10 x 14 1/2in (25.4 x 36.8cm)

$200,000 - 300,000

Published by Nishimuraya Yohachi (Eijudo) and titled in Japanese

Sanka haku-u or White Rain Below the Mountain, this world-famous

depiction of Japan’s tallest mountain has acquired a wide range of

non-Japanese titles since it first came to global notice around 150

years ago: Douche en dessous du sommet, Sudden Shower beneath

the Summit, Rainstorm beneath the Summit, Mount Fuji above the

Lightning or even the Black Fuji, testament indeed to its enduring

popularity among European and American lovers of Japanese art.

Along with two other prints from the same series of views of Mount

Fuji, known outside Japan as the Great Wave and the Red Fuji, it is not

just one of Hokusai’s best-known prints but one of the most familiar

images in the whole of East Asian art or even world art.
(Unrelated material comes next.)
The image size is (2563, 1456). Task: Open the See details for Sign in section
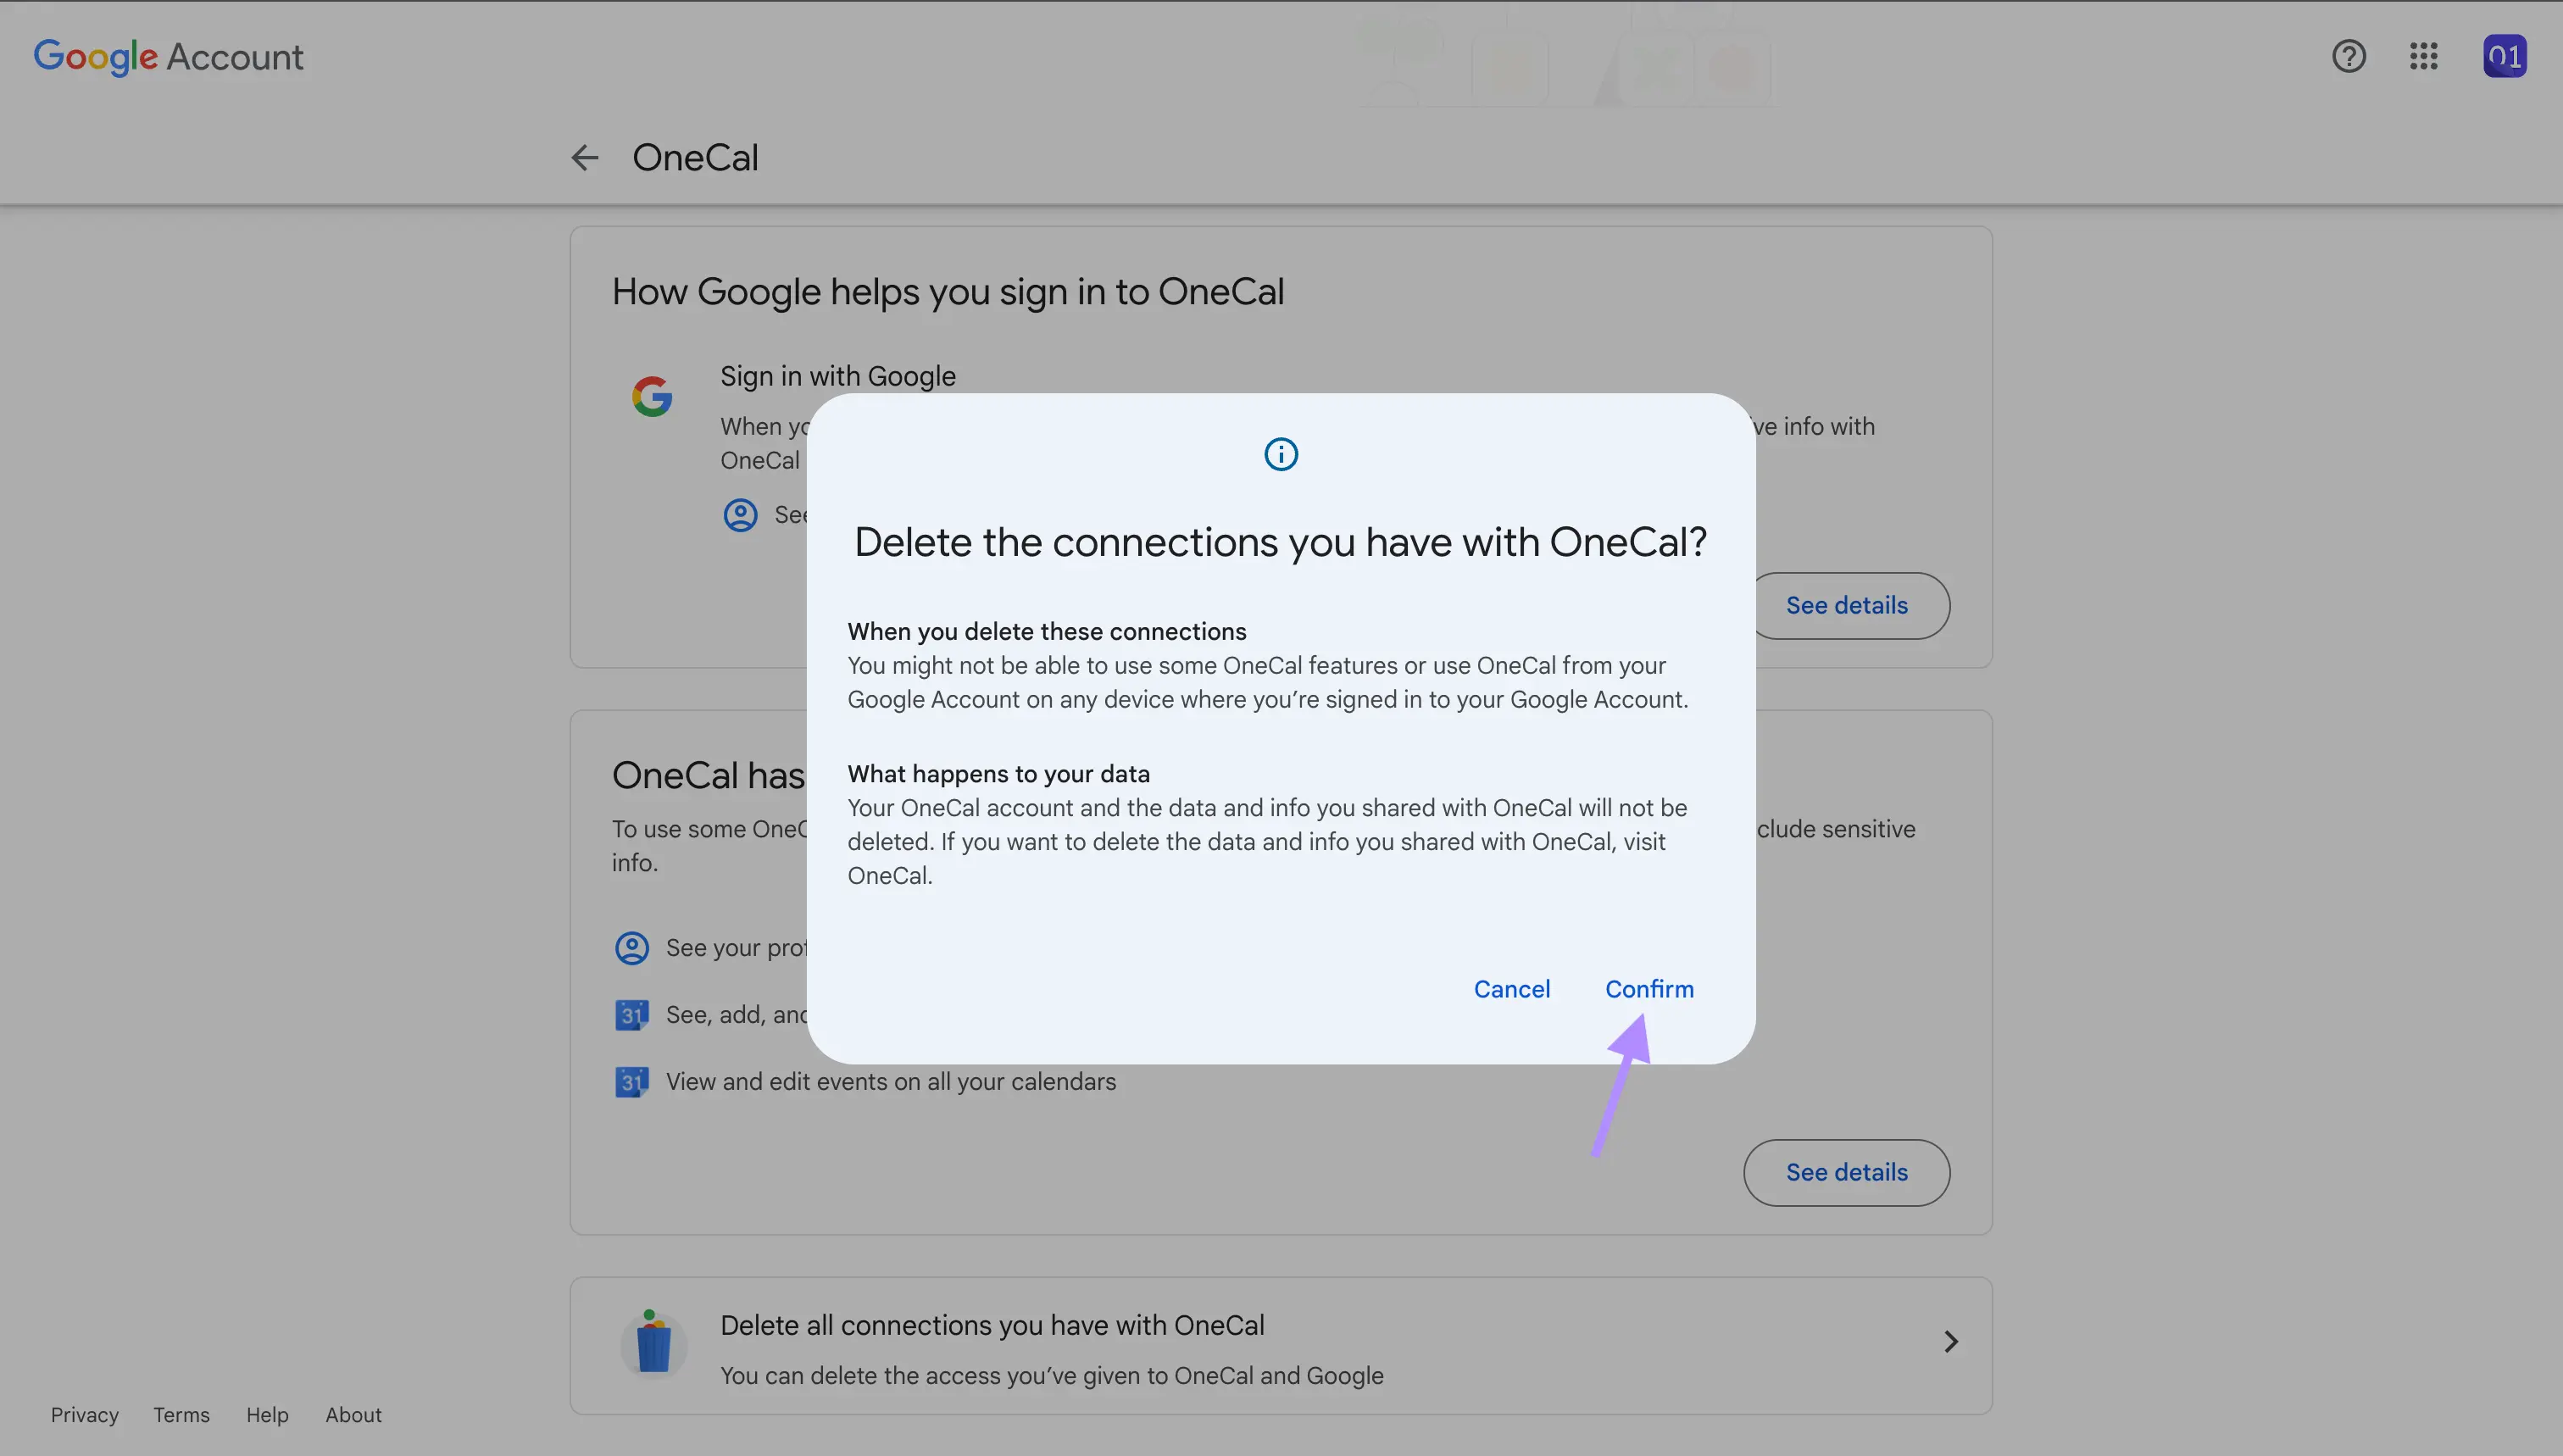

Occupying a larger proportion of the pictorial space than it does

in any other Hokusai view of Fuji, the mountain is seen from the

west, late on a summer afternoon, when “white rain,” a sudden

thunderstorm bursting from a previously clear sky, drenches its lower

slopes, dark thunderclouds at right contrasting with sunlit clouds at

left and a red bolt of lightning below.

The present lot exhibits several features associated with earlier

impressions of Sanka haku-u, among them the darker clouds at

right and the bokashi (partially wiped) graduated bands of the sky

above Fuji. Outstanding examples are preserved in several of the

world’s finest collections of Japanese art, including the Museum of

Fine Arts, Boston (four impressions: 06.1139, 11.25222, 21.6757,

21.6758); the British Museum (two impressions: 1906,1220,0.526,

1937,0710,0.120); the Metropolitan Museum of Art, New York

(JP11); Harvard University Art Museums (1933.4.2700); the Honolulu

Academy of Arts; and the Art Institute of Chicago; for the last two

see Tokyo National Museum, Hokusai, exhibition catalogue, October

25-December 4, 2005, cat. nos. 288 and 289.